La pasión por estudiar sociología no remite sólo al placer por los libros, a la adopción de una postura crítica y a la comprensión de una situación de exclusión, sino que motoriza unas ganas inmensas de llevar lo aprehendido a los barrios de origen, para evitar que la historia se repita como tragedia. En algunos, ese ímpetu transformador y de hacer por el otro, que comenzó mientras estudiaban en la unidad 48 de José León Suárez, se materializó una vez en libertad en el territorio de San Martín, con la construcción de una Biblioteca Popular y de un Merendero que busca garantizar los derechos de los niños. 5

Porque si bien condicionados por circunstancias que les vienen dadas y no son elegidas, no dejan de ser los hombres los que hacen la historia, así lo hicieron “inconscientemente” los revolucionarios en 1816. Y lo mismo los estudiantes y los graduados de Sociología del CUSAM, que empezaron la carrera intramuros en busca de un fin inmediato, pero se encontraron que la educación podía transformarse para ellos en sentido y en un fin en sí mismo, independiente y autónoma de la propia “crónica anunciada”.

Notas

1 En el CUSAM se dicta la carrera de Sociología, Trabajo Social, la Diplomatura en Gestión cultural y Comunitaria, así como talleres artísticos y de oficio a personas privadas de su libertad ambulatoria y a agentes penitenciarios.

2 Diego Tejerina, estudiante avanzado de la carrera, está realizando una investigación “desde adentro” sobre esta problemática.
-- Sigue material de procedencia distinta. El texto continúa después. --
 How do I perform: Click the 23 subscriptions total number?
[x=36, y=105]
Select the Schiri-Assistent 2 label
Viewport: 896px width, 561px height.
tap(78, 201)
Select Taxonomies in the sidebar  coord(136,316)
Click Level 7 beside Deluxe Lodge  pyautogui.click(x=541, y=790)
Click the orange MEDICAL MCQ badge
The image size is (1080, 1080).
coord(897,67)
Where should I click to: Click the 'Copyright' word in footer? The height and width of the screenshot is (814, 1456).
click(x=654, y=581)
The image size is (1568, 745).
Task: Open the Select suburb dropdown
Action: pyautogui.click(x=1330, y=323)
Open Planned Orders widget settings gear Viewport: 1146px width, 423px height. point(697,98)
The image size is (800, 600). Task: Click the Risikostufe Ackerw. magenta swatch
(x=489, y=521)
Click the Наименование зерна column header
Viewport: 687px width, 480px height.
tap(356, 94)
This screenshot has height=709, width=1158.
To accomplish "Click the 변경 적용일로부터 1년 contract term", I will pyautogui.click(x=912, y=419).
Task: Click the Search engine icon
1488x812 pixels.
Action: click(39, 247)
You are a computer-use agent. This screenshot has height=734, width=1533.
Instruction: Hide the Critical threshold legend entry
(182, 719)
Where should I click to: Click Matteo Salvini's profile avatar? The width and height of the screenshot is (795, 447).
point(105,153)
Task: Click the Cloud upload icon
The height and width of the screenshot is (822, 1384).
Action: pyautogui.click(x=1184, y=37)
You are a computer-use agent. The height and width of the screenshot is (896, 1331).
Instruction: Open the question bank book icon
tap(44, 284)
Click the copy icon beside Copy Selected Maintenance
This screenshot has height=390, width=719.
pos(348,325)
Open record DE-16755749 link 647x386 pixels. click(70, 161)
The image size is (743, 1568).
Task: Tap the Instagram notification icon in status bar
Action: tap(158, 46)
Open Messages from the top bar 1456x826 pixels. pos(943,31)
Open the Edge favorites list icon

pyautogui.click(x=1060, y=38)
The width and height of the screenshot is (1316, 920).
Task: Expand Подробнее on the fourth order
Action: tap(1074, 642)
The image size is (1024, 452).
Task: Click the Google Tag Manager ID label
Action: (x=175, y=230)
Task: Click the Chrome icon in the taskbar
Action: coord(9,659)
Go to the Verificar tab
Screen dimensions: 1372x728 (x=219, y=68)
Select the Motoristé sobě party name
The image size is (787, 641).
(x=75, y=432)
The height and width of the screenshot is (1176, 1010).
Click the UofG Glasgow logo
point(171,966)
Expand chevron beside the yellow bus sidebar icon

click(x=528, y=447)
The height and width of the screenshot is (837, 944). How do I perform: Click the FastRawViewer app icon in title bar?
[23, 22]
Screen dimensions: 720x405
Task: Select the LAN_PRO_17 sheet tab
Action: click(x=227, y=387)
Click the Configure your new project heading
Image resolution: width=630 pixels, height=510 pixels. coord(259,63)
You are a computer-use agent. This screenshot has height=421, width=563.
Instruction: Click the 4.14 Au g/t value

Los resultados se presentarán a fin de año en su tesina de grado.

3 Mario Cruz, estudiante avanzado de la carrera de la Sociología, se encuentra realizando una tesina que problematiza y analiza los cruces entre el discurso académico y el carcelario.

4 En esta oportunidad el segundo graduado del CUSAM, Danián Rosas, presentó su tesina de grado, realizada a partir de un trabajo etnográfico sobre los pabellones evangélicos en la UP 48.

5. El sociólogo Hugo Waldemar Cubilla fue quién fundó la Biblioteca Popular “La Cárcova”, mientras que Mario Cruz, estudiante avanzado de la carrera de Sociología, creó el Merendero “Los amigos” del Barrio Sarmiento.